* TASK DESCRIPTION
Write out all the entries below without any change.

(Saved entries)
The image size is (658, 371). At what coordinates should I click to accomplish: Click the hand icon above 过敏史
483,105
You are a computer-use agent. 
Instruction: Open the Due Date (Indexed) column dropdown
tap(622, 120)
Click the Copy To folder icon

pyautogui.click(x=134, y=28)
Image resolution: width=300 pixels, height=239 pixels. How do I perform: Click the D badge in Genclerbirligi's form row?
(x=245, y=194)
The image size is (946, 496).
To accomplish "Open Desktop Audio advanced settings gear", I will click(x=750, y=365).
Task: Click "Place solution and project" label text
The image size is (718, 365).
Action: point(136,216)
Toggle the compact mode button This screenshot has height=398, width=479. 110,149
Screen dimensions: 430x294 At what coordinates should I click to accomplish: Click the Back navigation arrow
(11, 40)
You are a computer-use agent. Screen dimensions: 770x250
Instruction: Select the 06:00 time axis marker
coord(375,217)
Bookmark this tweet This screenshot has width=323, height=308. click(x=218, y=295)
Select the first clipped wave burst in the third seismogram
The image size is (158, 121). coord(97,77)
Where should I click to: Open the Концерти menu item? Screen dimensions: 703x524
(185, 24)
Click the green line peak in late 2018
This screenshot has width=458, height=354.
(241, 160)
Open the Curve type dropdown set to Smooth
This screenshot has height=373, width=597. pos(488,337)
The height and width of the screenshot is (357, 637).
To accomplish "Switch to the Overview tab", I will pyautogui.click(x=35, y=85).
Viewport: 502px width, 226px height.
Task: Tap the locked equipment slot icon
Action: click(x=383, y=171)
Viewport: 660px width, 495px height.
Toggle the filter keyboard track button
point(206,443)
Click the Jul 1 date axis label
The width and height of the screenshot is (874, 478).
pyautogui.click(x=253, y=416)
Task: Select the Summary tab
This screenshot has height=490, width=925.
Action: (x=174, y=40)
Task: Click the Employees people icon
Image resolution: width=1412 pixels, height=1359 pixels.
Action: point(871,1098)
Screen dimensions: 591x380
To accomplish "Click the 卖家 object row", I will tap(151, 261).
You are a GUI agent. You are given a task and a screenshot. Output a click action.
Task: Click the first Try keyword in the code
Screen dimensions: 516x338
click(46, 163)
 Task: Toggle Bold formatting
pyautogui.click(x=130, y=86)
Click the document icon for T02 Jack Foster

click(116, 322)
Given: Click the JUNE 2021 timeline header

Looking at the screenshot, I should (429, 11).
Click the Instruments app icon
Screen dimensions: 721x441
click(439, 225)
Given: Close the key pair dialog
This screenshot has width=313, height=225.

* WORKED SOLUTION
The image size is (658, 371). At what coordinates should I click to accomplish: Click the hand icon above 过敏史
483,105
You are a computer-use agent. 
Instruction: Open the Due Date (Indexed) column dropdown
tap(622, 120)
Click the Copy To folder icon

pyautogui.click(x=134, y=28)
Image resolution: width=300 pixels, height=239 pixels. How do I perform: Click the D badge in Genclerbirligi's form row?
(x=245, y=194)
The image size is (946, 496).
To accomplish "Open Desktop Audio advanced settings gear", I will click(x=750, y=365).
Task: Click "Place solution and project" label text
The image size is (718, 365).
Action: point(136,216)
Toggle the compact mode button This screenshot has height=398, width=479. 110,149
Screen dimensions: 430x294 At what coordinates should I click to accomplish: Click the Back navigation arrow
(11, 40)
You are a computer-use agent. Screen dimensions: 770x250
Instruction: Select the 06:00 time axis marker
coord(375,217)
Bookmark this tweet This screenshot has width=323, height=308. click(x=218, y=295)
Select the first clipped wave burst in the third seismogram
The image size is (158, 121). coord(97,77)
Where should I click to: Open the Концерти menu item? Screen dimensions: 703x524
(185, 24)
Click the green line peak in late 2018
This screenshot has width=458, height=354.
(241, 160)
Open the Curve type dropdown set to Smooth
This screenshot has height=373, width=597. pos(488,337)
The height and width of the screenshot is (357, 637).
To accomplish "Switch to the Overview tab", I will pyautogui.click(x=35, y=85).
Viewport: 502px width, 226px height.
Task: Tap the locked equipment slot icon
Action: click(x=383, y=171)
Viewport: 660px width, 495px height.
Toggle the filter keyboard track button
point(206,443)
Click the Jul 1 date axis label
The width and height of the screenshot is (874, 478).
pyautogui.click(x=253, y=416)
Task: Select the Summary tab
This screenshot has height=490, width=925.
Action: (x=174, y=40)
Task: Click the Employees people icon
Image resolution: width=1412 pixels, height=1359 pixels.
Action: point(871,1098)
Screen dimensions: 591x380
To accomplish "Click the 卖家 object row", I will tap(151, 261).
You are a GUI agent. You are given a task and a screenshot. Output a click action.
Task: Click the first Try keyword in the code
Screen dimensions: 516x338
click(46, 163)
 Task: Toggle Bold formatting
pyautogui.click(x=130, y=86)
Click the document icon for T02 Jack Foster

click(116, 322)
Given: Click the JUNE 2021 timeline header

Looking at the screenshot, I should (429, 11).
Click the Instruments app icon
Screen dimensions: 721x441
click(439, 225)
Given: Close the key pair dialog
This screenshot has width=313, height=225.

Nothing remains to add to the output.